Announcing the launch of the#BreakAadhaarChainscampaign, culminating with events in multiple cities on 12th Jan. This is the last opportunity to make your voice heard before the Supreme Court hearings start on 17th Jan 2018. In collaboration with @no2uidand@rozi_roti.

UIDAI's security seems to be founded on four time tested pillars of security idiocy

1) Denial

2) Issue fiats and point finger

3) Shoot messenger

4) Bury head in sand.

God Save India

Friday, October 9, 2015

8875 - Aadhaar case: Why carrying forward Manmohan's sin does no credit to Modi - First Post

by R Jagannathan  Oct 8, 2015 11:38 IST

The government has only itself to blame for the slapdown it received from a three-judge Supreme Court bench on Wednesday (7 October) on extending Aadhaar even on a voluntary basis beyond LPG and the public distribution system. 

The court said "nyet" even though the government had marshalled a solid phalanx of allies, including the Reserve Bank, Sebi and other financial regulators on its side.

The court refused to blink for a simple reason: having mandated a five-judge constitutional bench to look at the privacy issues posed by Aadhaar, it hardly made sense for it to effectively frustrate a future verdict by changing the reality on the ground in the meanwhile. With 90 crore Aadhaar numbers already issued, it is hardly possible for any court to ask any government to scrap it completely without inviting the charge of causing a huge waste of public resources. So a stay is warranted at this stage.

The government lost its case the minute it argued a few months ago that the right to privacy was not a fundamental one, basing its strong views on an earlier eight-bench Supreme Court verdict. 

This is hardly the kind of stand any liberal would take, for the issue is not whether privacy is a fundamental right or not, but whether it is a right citizens ought to enjoy. If a state can collect and control my biometrics, which are a part of my body, it can conceivably tell women they have only limited rights over their bodies. Or that your bedroom is also the state's domain in some circumstances.

Former Prime Minister Narendra Modi and current PM Narendra Modi. Agencies

Illiberal India has, since the Nehruvian era, effectively trampled on most rights, including fundamental ones like the right to free speech. However, we do enjoy at least truncated rights in many spheres. The right to privacy is certainly not something one should abandon as unimportant in a person's life, however, poor she may be.

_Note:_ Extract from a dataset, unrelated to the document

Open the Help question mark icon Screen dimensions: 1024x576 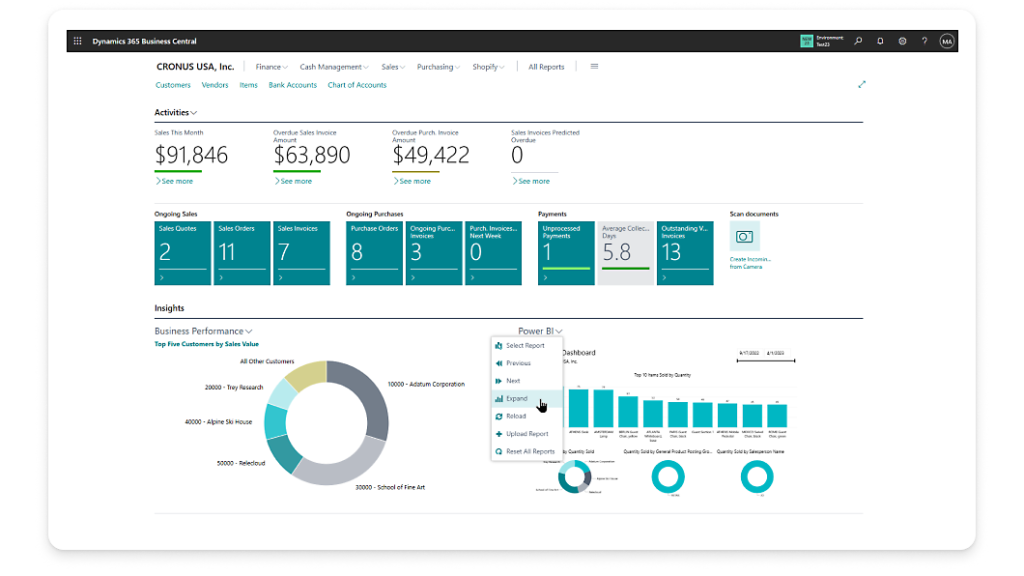(924, 41)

The problem with Aadhaar is that it is both a necessity and an abomination. No civilised country lacks a universal identity system that is governed by a legal statute. But Aadhaar is a great idea wrapped in the sin of near-illegality. Given the difficulty of obtaining legislative sanction for it, the UPA used the tentacles of a coercive state apparatus to push Aadhaar. 

The poor and the needy rushed for it, for Aadhaar was whispered to be vital for entitlements and thus made. Mandatory covertly. The poor also voluntarily embraced it because of the dignity it gave them through an officially recognised identity system.

But a person's biometric data - fingerprints and iris prints - is his personal property. You cannot capture it and store it in a database without a guarantee of data protection and privacy backed by a strong law against misuse. So before Aadhaar is extended to every form of use by the state, a law to prevent its abuse is a must.

The Modi government erred in thinking that if Manmohan Singh could do this without moral compunctions, so can we. This is wrong. A semi-illegal thing remains semi-illegal and unethical even if one is not doing anything more than what was done before. The right thing to do is to bring the law first and then extend Aadhaar.

To be sure, the Supreme Court too could have done better than just sit on the issue. Instead of just extending a stay that delays an important subsidy reform of the government, it could have said the scheme can be extended only after a law is passed, even as the court debates the privacy issue. A law to guard private data is hardly something any court is going to strike down.

The government's priority should be a law to legislate Aadhaar with strong provisions against misuse. Modi has to correct Manmohan's mistake, not compound it.